Clinical Implications

Clinicians can be aware of the psychological effects of GBS and the emotions that individuals experience. It is important to assess, recognize, and discuss these feelings with the person and other members of the care team. This involves being attuned to distress and being mindful of the expression of anger, anxiety, and low mood that patients may feel.

Participants expressed a determination to recover. Clinicians can assist individuals to develop their own fighting spirit, through increasing their self-esteem and fostering confidence. It is important to be mindful of an individual’s physical ability and likely prognosis when encouraging the development of a fighting spirit. Not all individuals will make a positive recovery, and there is risk inherent in striving toward an unrealistic outcome.

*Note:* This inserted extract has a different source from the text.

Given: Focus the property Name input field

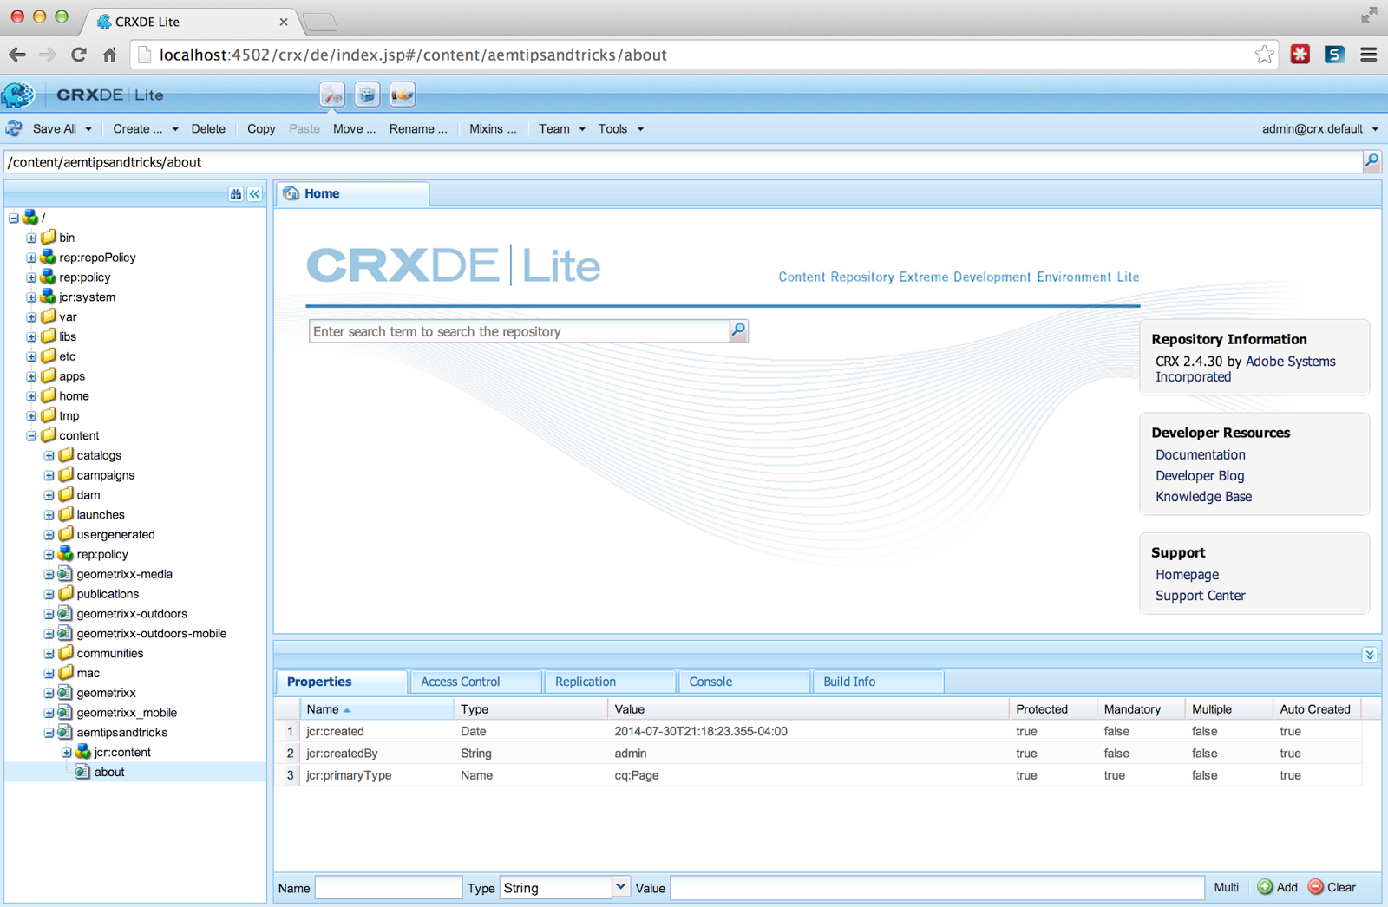Looking at the screenshot, I should pyautogui.click(x=388, y=887).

Adjustment is key to moving toward recovery. Acceptance and commitment therapy (ACT) is centered on living a meaningful life and working toward values-based living. A key premise is acceptance: an acknowledgment of, and willingness to, allow thoughts and feelings (Harris, 2006). Given that GBS results in paralysis and dependency, individuals could be encouraged to explore their values and identify what it is that gives them meaning and purpose; particularly as participants in this study found dependence on others distressing. Patients could be reassured by clinicians that dependency is expected with paralysis and given as much choice as possible to maintain their autonomy.

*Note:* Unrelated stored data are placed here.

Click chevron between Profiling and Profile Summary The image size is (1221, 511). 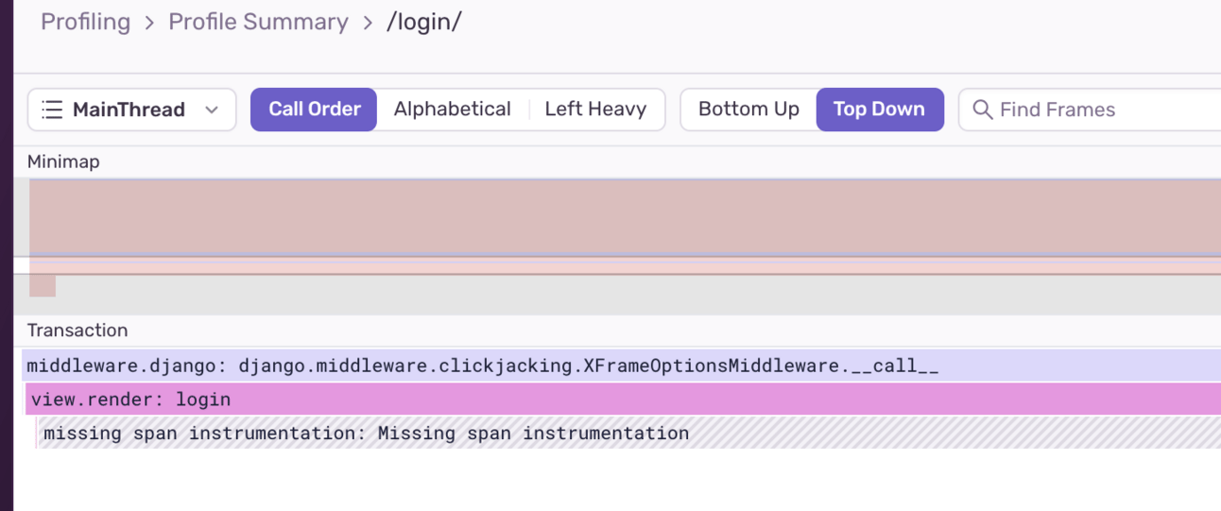pos(149,23)
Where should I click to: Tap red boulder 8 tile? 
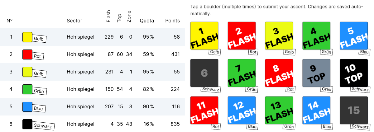(279, 73)
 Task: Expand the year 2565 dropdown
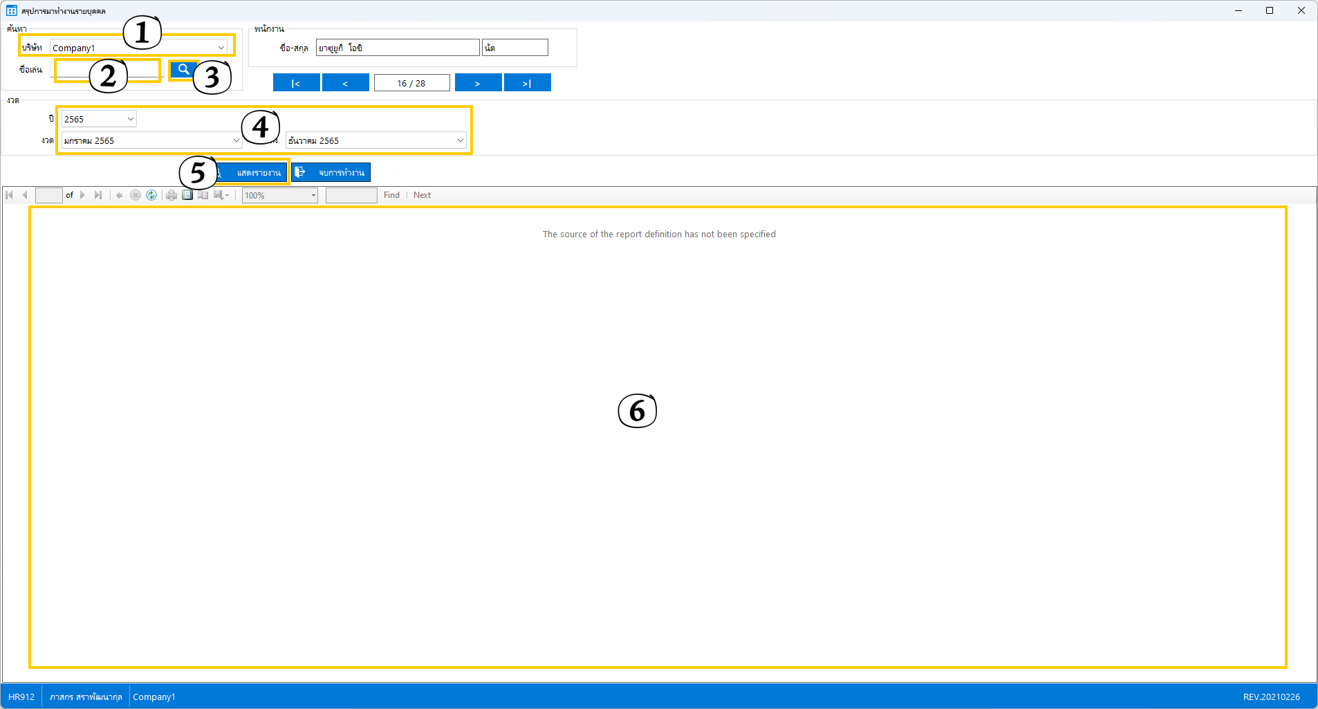click(130, 119)
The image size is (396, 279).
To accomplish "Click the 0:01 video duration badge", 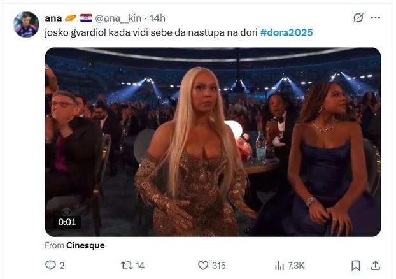I will (67, 222).
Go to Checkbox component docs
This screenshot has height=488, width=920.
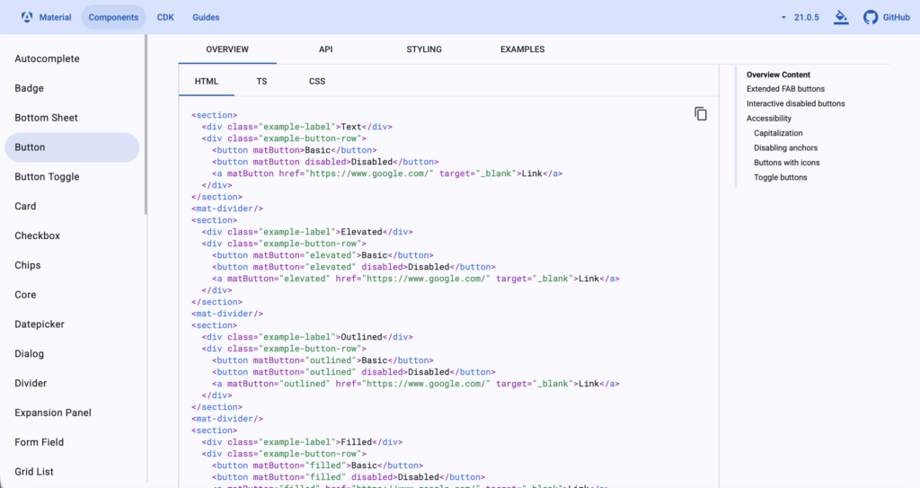pyautogui.click(x=37, y=235)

Uncertainty in GBS is inevitable: there is a lack of clarity regarding etiology and recovery. Also, given that it is a rare condition, clinicians need to have accessible information on GBS in order to improve their own and subsequently an individual’s knowledge of the condition. Participants also expressed the importance of knowledge, to foster determination to recover and to generate hope. Thus, it is important that information is provided at every point of the GBS journey. This includes an explanation of the presenting symptoms and tentative suggestions as to what the possible causes may be, an explanation of the tests that need to be conducted, an explanation of what GBS is, and recognition that it is a rare illness with a variable outcome. There are prognostic indicators that can provide a realistic prognosis to individuals with GBS (Song et al., 2017; Willison et al., 2016). Websites are also useful, for example, GBS/CIDP Foundation International (https://www.gbs-cidp.org/).

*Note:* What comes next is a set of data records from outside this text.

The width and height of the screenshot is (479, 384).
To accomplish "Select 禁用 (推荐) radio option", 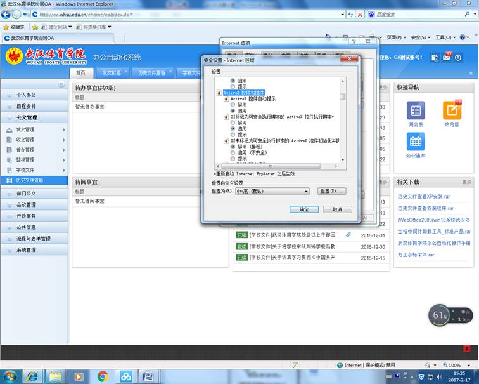I will coord(233,147).
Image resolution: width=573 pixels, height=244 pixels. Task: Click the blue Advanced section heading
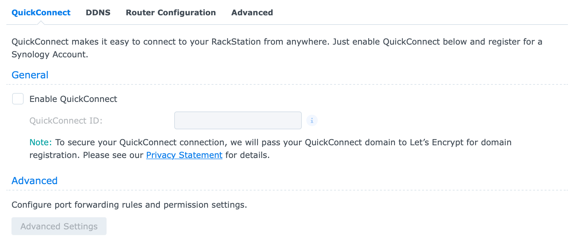(34, 181)
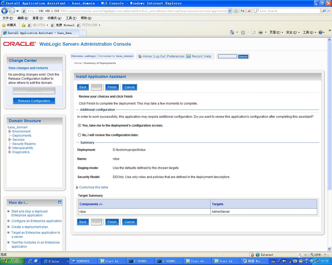332x265 pixels.
Task: Expand the Services tree node
Action: pos(10,140)
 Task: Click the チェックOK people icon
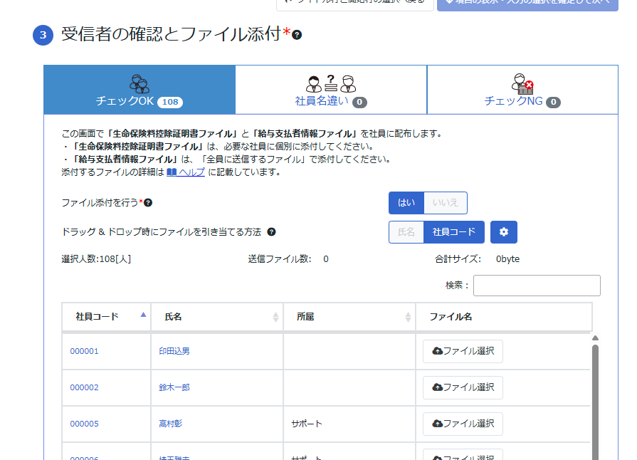tap(139, 83)
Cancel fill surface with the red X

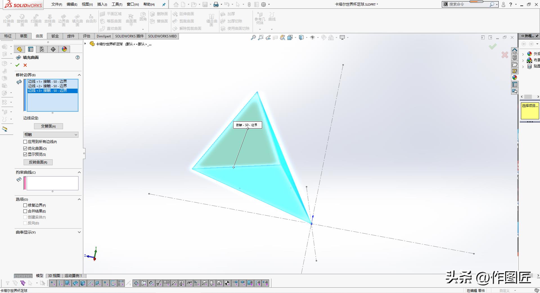25,65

Hope is central to overcoming the psychological effects of GBS. Individuals could be encouraged to develop goals which are meaningful. This is commensurate with Snyder’s (1994; 2002) account of hope, where hope involves the perception that goals can be met.

Given the positive benefit of social support, contact with family members and friends should also be encouraged. The participants in this study also described the benefit gained from interacting with other GBS patients. A supportive peer group on a ward or in the community could facilitate this.

Supplemental Material

Supplemental Material - The Psychological Effects of Guillain–Barré Syndrome: A Grounded Theory Study

Supplemental Material for The Psychological Effects of Guillain–Barré Syndrome: A Grounded Theory Study by Katie Bell, S. J. Summers, Jenna Moffitt, and Geoff Hill in Qualitative Health Research

Acknowledgments

Our sincere thanks to the participants of this research who shared their experiences of GBS so generously.

The author(s) declared no potential conflicts of interest with respect to the research, authorship, and/or publication of this article.

Funding: The author(s) received no financial support for the research, authorship, and/or publication of this article.

Supplemental Material: Supplemental material for this article is available online.

Ethical Statement

Ethical Approval

This study was approved by Teesside University Research Governance and Ethics Committee, School of Health and Social Care, Study Number 023/16; and by the NHS Health Approval Authority, REC reference 16/SC/0368, IRAS project ID 182997.

Informed Consent

All participants gave informed consent to take part.